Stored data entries
○ ○ ○ ○ ○ ○ ○

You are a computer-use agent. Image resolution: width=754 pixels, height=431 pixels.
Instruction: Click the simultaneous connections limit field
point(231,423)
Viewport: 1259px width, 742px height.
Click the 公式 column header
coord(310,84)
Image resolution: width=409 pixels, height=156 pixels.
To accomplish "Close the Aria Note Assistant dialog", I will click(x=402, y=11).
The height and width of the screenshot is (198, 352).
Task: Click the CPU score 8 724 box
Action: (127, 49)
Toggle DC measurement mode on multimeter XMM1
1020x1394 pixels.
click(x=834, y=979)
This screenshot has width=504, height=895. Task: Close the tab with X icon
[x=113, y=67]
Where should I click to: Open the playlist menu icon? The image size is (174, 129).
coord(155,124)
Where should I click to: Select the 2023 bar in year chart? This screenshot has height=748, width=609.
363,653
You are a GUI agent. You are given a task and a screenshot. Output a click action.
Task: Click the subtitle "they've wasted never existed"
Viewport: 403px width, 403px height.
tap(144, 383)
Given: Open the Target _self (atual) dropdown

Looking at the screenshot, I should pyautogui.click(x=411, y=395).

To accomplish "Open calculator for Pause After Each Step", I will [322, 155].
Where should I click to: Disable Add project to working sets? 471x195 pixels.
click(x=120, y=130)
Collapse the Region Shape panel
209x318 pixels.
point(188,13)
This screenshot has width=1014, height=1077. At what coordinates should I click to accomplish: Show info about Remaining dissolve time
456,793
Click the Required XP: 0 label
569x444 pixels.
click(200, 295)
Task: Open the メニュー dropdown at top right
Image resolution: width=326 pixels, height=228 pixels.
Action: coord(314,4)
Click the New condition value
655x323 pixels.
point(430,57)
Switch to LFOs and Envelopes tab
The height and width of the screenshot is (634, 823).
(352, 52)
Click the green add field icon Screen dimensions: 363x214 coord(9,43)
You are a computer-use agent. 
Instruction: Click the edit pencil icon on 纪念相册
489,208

○ ○ ○ ○ ○ ○ ○

● **What you should do**
Give back, verbatim, the lines from the top of the entries above through the line containing "Image resolution: width=409".

● **Solved exercise**
You are a computer-use agent. Image resolution: width=754 pixels, height=431 pixels.
Instruction: Click the simultaneous connections limit field
point(231,423)
Viewport: 1259px width, 742px height.
Click the 公式 column header
coord(310,84)
Image resolution: width=409 pixels, height=156 pixels.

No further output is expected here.